Brunetti sacó una hoja de papel del cajón y escribió el nombre de Bottin en el centro, el de Follini a la izquierda y el de Spadini al pie. Trazó una línea que unía a Spadini con Follini. A la derecha del de Spadini, escribió el nombre de Sandro Scarpa, el hermano del camarero, de quien se decía que había tenido una pelea con Bottin, y enlazó su nombre con el de Scarpa. Debajo escribió el nombre del camarero desaparecido. Luego se quedó mirando aquellos nombres, como si esperase que empezaran a moverse sobre el papel o que aparecieran otras líneas que establecieran entre ellos conexiones interesantes. No apareció nada. Volvió a tomar el bolígrafo y escribió el nombre de Carlo Targhetta en un discreto rincón, consciente de que lo escribía en letras más pequeñas que las que había utilizado para los otros.

Seguía sin pasar nada. Abrió el cajón del centro, guardó el papel y bajó a ver qué había encontrado Vianello.

El sargento había estado deambulando por los archivos de varias agencias gubernamentales, para averiguar si Carlo Targhetta había hecho el servicio militar y si había tenido algún problema con la policía.

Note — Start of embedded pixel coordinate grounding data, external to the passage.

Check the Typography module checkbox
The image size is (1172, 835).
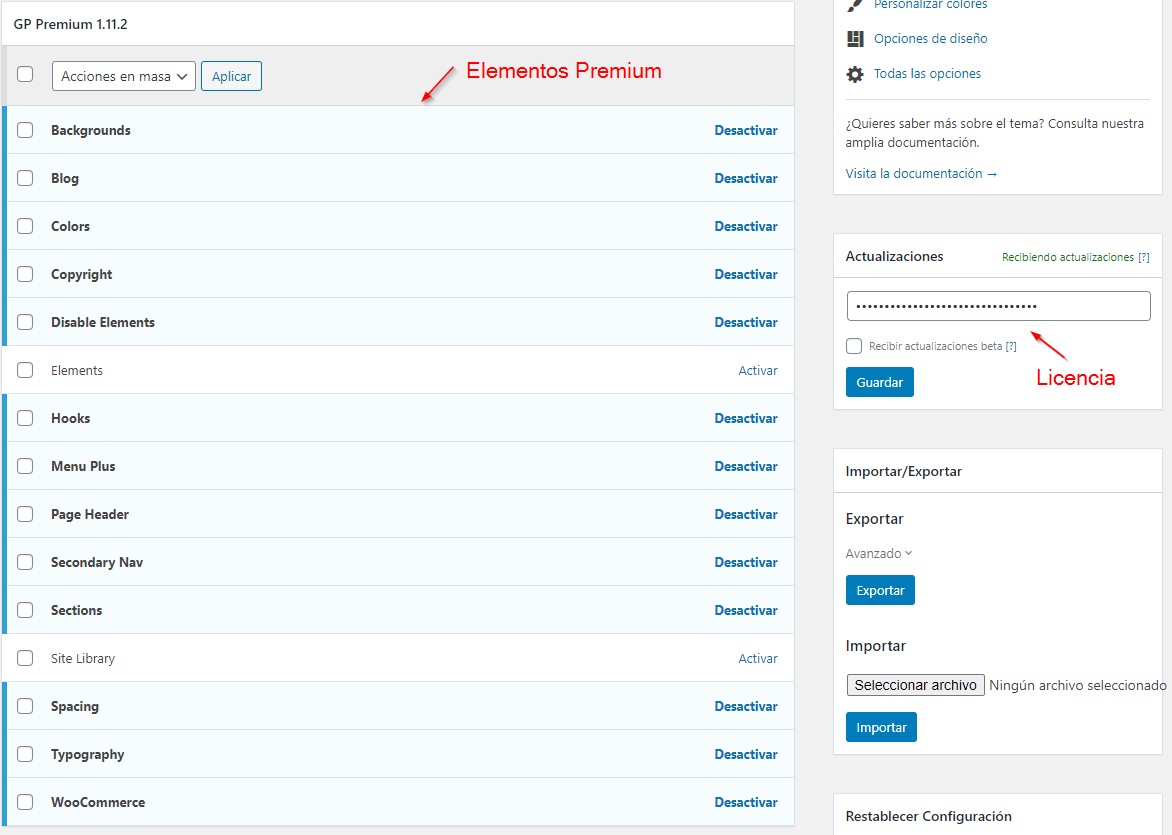[25, 754]
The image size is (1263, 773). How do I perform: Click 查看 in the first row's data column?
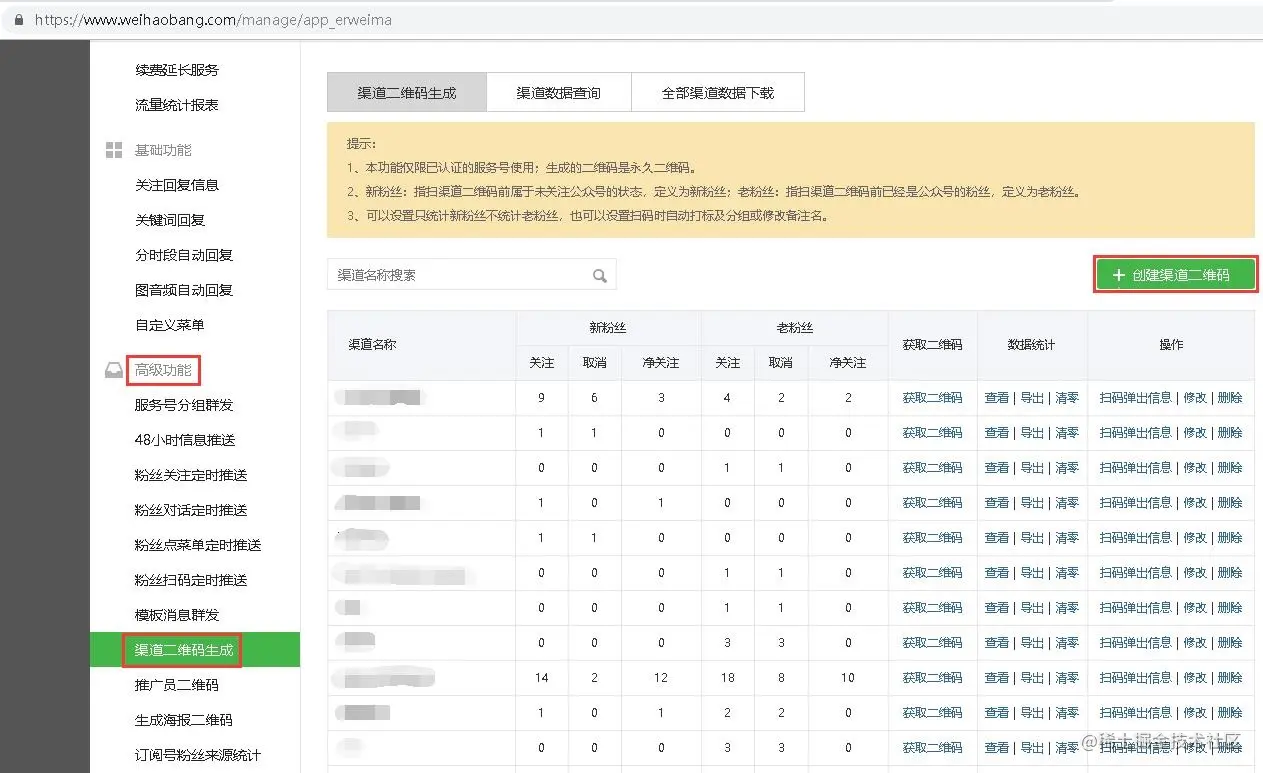(x=997, y=397)
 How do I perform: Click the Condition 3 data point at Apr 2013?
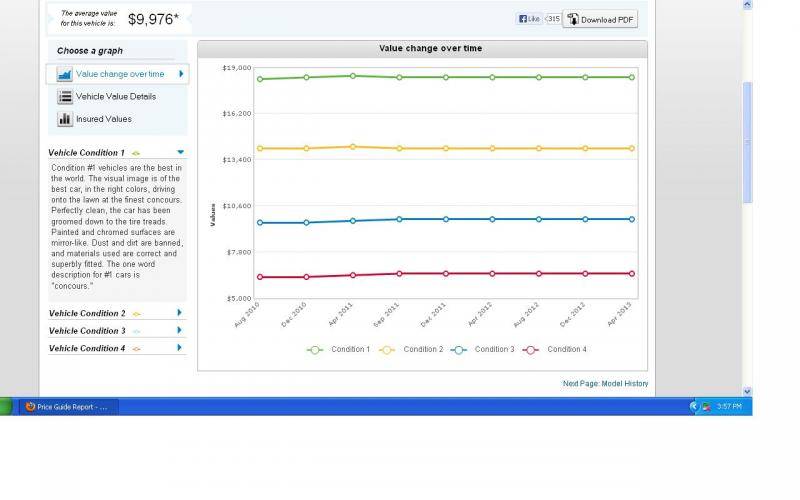coord(632,219)
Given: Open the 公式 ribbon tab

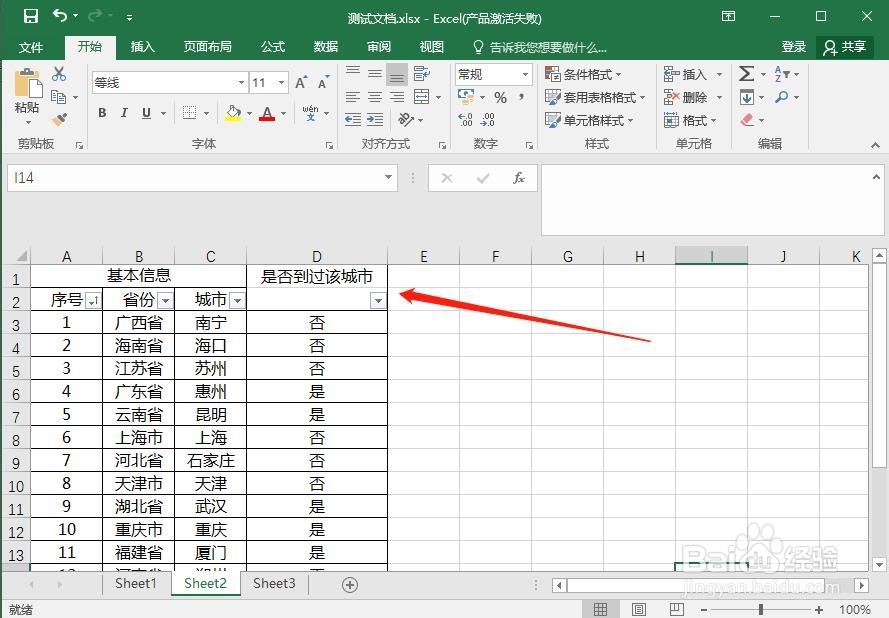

Al parecer, todo lo contrario, o eso dijo Vianello cuando Brunetti entró en el despacho de la signorina Elettra, cuyo ordenador estaba usando el sargento.

– Estaba en la Guardia di Finanza -dijo Vianello, sorprendido.

– Y ahora es pescador -terminó Brunetti.

– Probablemente, gana mucho más -comentó Vianello.

Aunque eso parecía indiscutible, no dejaba de ser un cambio de ocupación extraño, y los dos se preguntaban cuál podía ser la causa.

– ¿Cuándo lo dejó? -preguntó Brunetti.

Vianello pulsó varias teclas, miró la pantalla, tecleó un poco más y dijo:

– Hace unos dos años.

Los dos pensaron lo mismo, pero Brunetti fue el primero en mencionar la coincidencia.

– Cuando Spadini perdió el barco.

– Aja -exclamó Vianello, borrando la pantalla-. A ver si descubrimos por qué se fue -dijo, al tiempo que hacía brotar nueva información. Durante varios segundos, fueron desfilando letras y números que aparecían y desaparecían en rápida sucesión, como persiguiéndose. Tras lo que pareció un lapso de tiempo muy largo, Vianello dijo:

– Eso no nos lo dirán, comisario.

Brunetti se inclinó hacia la pantalla y vio muchos números y símbolos incomprensibles y sólo al pie pudo leer: «Sólo uso interno, ver carpeta correspondiente», a lo que seguía una serie de números y letras, probablemente, el archivo en el que se encontraría la razón de la baja de Carlo Targhetta.

Vianello, señalando con el índice la frase del pie, preguntó:

– ¿Le parece que eso puede significar algo?

– Todo significa algo, ¿no? -respondió Brunetti. También él sentía curiosidad-. ¿Usted conoce a alguien? -preguntó entonces. Es la pregunta que inicia el proceso secular por el que se gestionan los asuntos en Venecia: ¿tienes algún amigo, pariente o compañero de clase, que te deba un favor?

– La madrina de Nadia, comisario -dijo Vianello, después de reflexionar un momento-. Su marido era coronel.

– ¿No estarían invitados a la cena de su aniversario? -preguntó Brunetti.

Vianello sonrió al recordar el favor que Brunetti le debía.

– No, señor. Se retiró hace tres años, pero aún debe de tener influencia.

– ¿Y quiere mucho a Nadia?

Vianello dijo, con sonrisa de tiburón.

– Como a una hija, comisario. -Alargó la mano hacia el teléfono-. A ver qué nos encuentra.

Por la brevedad del preámbulo, Brunetti dedujo que Vianello había comunicado directamente con el coronel. Luego le oyó explicar su petición. Cuando Vianello, tras una corta pausa, dijo únicamente: «En junio de hace dos años», Brunetti supuso que el coronel no se había preocupado de preguntar por qué quería aquella información el sargento. Y cuando le oyó decir: «De acuerdo. Te llamaré mañana por la mañana», el comisario volvió a su despacho.